Mattel took a hit on Friday after the toymaker behind Barbie and American Girl said its losses widened and sales came in shy of forecasts in the first quarter.
Its shares tumbled 13.6 per cent to $21.79, taking its year-to-date losses to 20.9 per cent, after it said its net loss widened to $113.2m, or 33 cents a share, in the three months ended in March. That compared with $73m, or 21 cents a share, in the year-ago period. Adjusting for one-time items a loss of 32 cents was larger than the 18 cents analysts had forecast.
Mattel said net sales fell 15 per cent to $735.6m, compared with Wall Street’s expectations of $790.5m. Sales in North America decreased 23 per cent from a year ago, and international sales fell 2 per cent.
Barbie sales had begun to recover last year as the company had introduced three new body types — tall, curvy and petite — in an attempt to broaden appeal. But the results showed that demand for the Barbie brand had slipped again, with gross sales down 13 per cent compared with a year ago, their second consecutive quarter of decline.
Sales at Fisher-Price, Mattel Girls & Boys, which include the Barbie brand, and American Girl also declined in the first quarter.
“Our [first quarter] results were below our expectations due to the retail inventory overhang coming out of the holiday period, but we remain encouraged by strong performance at retail for our key core brands, including Barbie, Hot Wheels and Fisher-Price as well as sustained momentum in high-growth markets like China,” said Margo Georgiadis, Mattel’s chief executive.
She added that the company had worked through most of the overhang and was looking forward to the release of Disney’s Cars 3 in the second quarter.
Meanwhile, Wall Street equities posted their first weekly gain in three as investors once again turned bullish on US fiscal policy that overshadowed a decline in oil prices.
The S&P 500 rose 0.9 per cent since the end of last week at 2,348.69. The Dow Jones Industrial Average climbed 0.5 per cent on the week to 20,547.76 and the Nasdaq Composite jumped 1.8 per cent to 5,910.52.

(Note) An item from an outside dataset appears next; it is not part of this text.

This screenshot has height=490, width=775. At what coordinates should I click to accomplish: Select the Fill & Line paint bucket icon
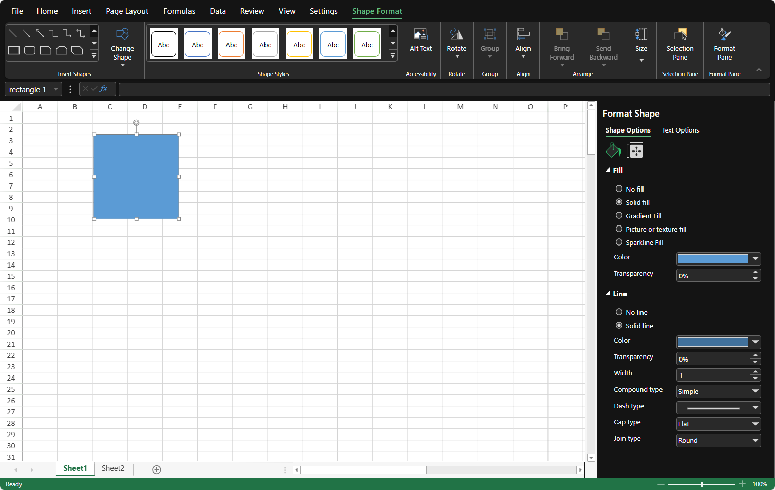(x=613, y=150)
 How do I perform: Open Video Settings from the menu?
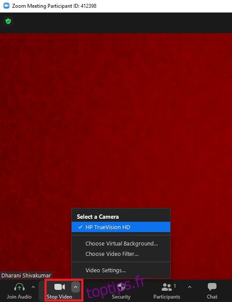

This week’s gains came despite a sharp fall in the price of oil, which knocked the energy sector down by 2.1 per cent.
Stocks have been lifted by a renewal in hopes that the Trump administration still plans to tackle tax reform as soon as it can, despite congressional setbacks in its initial attempt to repeal and replace Obamacare.
Still, first-quarter earnings results have been mixed overall, with the big US banks broadly posting upbeat quarters but other notable large companies such as IBM missing estimates.
Peter Cecchini, head market strategist at Cantor Fitzgerald, noted results thus far “continue to paint a mixed picture on the health of the economy”, something that had been echoed in muddy economic data for the first quarter.